17 En het is geschied, toen Farao het volk had laten trekken, zo leidde hen God niet op den weg van het land der Filistijnen, hoewel die nader was; want God zeide: Dat het den volke niet rouwe, als zij den strijd zien zouden, en wederkeren naar Egypte.
Now after Pharaoh had let the people go, God did not take them through the land of the Philistines, though that was near: for God said, If the people see war, they may have a change of heart and go back to Egypt.
18 Maar God leidde het volk om, langs den weg van de woestijn der Schelfzee.
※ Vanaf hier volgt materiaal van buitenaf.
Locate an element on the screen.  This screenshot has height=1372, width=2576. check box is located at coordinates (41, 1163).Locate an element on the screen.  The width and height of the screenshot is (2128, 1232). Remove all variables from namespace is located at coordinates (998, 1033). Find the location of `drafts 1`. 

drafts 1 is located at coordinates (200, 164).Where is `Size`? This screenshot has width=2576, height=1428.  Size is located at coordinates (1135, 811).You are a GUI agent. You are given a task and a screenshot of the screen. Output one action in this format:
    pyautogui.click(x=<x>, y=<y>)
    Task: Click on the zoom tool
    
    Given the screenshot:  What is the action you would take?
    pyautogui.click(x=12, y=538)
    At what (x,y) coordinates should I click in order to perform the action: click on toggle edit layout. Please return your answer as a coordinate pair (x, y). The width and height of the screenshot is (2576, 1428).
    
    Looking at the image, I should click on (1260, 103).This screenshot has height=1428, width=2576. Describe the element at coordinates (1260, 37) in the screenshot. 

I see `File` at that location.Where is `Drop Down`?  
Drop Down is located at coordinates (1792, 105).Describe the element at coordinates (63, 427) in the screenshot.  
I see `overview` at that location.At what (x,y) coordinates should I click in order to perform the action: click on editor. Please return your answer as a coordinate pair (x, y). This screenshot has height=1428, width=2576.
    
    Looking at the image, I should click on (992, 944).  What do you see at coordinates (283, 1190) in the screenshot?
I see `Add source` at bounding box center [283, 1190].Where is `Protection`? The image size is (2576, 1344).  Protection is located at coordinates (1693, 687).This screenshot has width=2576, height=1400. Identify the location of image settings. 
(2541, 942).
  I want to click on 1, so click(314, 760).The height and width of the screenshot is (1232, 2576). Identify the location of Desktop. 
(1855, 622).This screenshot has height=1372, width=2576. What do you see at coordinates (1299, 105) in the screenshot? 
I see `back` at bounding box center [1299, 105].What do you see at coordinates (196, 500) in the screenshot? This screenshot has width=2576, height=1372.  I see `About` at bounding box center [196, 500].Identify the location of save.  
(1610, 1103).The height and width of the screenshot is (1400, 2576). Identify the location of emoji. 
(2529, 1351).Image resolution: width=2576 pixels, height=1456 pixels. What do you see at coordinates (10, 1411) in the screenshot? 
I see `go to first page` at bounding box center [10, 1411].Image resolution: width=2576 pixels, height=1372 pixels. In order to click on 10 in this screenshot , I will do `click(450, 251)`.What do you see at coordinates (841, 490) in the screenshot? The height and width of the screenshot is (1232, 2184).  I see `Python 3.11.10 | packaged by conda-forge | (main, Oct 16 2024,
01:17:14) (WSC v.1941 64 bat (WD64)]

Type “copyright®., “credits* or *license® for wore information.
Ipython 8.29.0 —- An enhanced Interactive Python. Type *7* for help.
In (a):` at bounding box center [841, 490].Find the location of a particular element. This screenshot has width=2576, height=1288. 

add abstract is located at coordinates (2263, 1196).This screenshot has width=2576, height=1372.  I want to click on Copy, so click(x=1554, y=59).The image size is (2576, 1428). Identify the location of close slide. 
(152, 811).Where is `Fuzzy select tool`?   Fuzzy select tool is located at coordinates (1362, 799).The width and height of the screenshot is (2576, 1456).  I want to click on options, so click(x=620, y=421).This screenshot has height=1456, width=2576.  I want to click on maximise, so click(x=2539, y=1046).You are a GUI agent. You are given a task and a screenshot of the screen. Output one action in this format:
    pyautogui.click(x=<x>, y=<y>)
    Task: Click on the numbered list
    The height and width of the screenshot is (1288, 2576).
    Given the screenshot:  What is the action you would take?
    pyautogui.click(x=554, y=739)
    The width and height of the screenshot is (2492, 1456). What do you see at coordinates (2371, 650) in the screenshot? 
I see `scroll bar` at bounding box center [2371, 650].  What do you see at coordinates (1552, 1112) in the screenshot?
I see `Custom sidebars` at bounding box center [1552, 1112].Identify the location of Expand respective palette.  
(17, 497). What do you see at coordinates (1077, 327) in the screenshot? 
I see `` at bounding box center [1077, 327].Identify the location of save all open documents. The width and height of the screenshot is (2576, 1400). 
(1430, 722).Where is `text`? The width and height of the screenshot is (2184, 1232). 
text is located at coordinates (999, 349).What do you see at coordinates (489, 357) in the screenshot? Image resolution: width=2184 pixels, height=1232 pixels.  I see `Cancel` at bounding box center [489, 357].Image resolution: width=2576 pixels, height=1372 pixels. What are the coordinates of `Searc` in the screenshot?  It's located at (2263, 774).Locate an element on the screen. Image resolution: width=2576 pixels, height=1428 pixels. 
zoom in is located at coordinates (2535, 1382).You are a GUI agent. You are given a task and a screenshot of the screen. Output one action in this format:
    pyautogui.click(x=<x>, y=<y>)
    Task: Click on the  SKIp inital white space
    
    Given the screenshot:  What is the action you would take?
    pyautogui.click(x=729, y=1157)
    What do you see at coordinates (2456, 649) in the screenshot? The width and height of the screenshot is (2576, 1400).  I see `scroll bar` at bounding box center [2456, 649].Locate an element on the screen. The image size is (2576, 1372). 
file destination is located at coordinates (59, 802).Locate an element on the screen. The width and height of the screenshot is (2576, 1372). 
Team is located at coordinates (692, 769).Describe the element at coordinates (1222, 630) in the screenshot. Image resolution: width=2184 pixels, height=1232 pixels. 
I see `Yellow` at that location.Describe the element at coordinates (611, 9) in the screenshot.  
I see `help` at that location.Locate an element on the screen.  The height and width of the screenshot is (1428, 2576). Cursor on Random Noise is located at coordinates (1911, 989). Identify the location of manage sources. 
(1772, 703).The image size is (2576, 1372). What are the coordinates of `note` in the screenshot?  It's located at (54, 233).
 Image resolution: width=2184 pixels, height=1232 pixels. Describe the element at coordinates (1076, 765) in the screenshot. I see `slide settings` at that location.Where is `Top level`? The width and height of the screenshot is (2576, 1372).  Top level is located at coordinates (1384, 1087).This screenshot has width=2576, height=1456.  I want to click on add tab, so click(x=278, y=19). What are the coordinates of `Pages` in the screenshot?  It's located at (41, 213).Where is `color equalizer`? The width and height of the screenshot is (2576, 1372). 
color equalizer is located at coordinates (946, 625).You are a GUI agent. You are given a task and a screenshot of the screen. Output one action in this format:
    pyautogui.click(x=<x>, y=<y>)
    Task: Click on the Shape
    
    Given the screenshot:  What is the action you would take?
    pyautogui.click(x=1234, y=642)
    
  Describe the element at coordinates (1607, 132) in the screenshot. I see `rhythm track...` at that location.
De kinderen Israels nu togen bij vijven uit Egypteland.
But God took the people round by the waste land near the Red Sea: and the children of Israel went up in fighting order out of the land of Egypt.
19 En Mozes nam de beenderen van Jozef met zich; want hij had met een zwaren eed de kinderen Israels bezworen, zeggende: God zal ulieden voorzeker bezoeken; voert dan mijn beenderen met ulieden op van hier!
And Moses took the bones of Joseph with him, for Joseph had made the children of Israel take an oath, saying, God will certainly keep you in mind; and you are to take my bones away with you.
20 Alzo reisden zij uit Sukkoth; en zij legerden zich in Etham, aan het einde der woestijn.
Then they went on their journey from Succoth, and put up their tents in Etham at the edge of the waste land.
21 En de HEERE toog voor hun aangezicht, des daags in een wolkkolom, dat Hij hen op den weg leidde, en des nachts in een vuurkolom, dat Hij hen lichtte, om voort te gaan dag en nacht.
And the Lord went before them by day in a pillar of cloud, guiding them on their way; and by night in a pillar of fire to give them light: so that they were able to go on day and night:
22 Hij nam de wolkkolom des daags, noch de vuurkolom des nachts niet weg van het aangezicht des volks.
The pillar of cloud went ever before them by day, and the pillar of fire by night.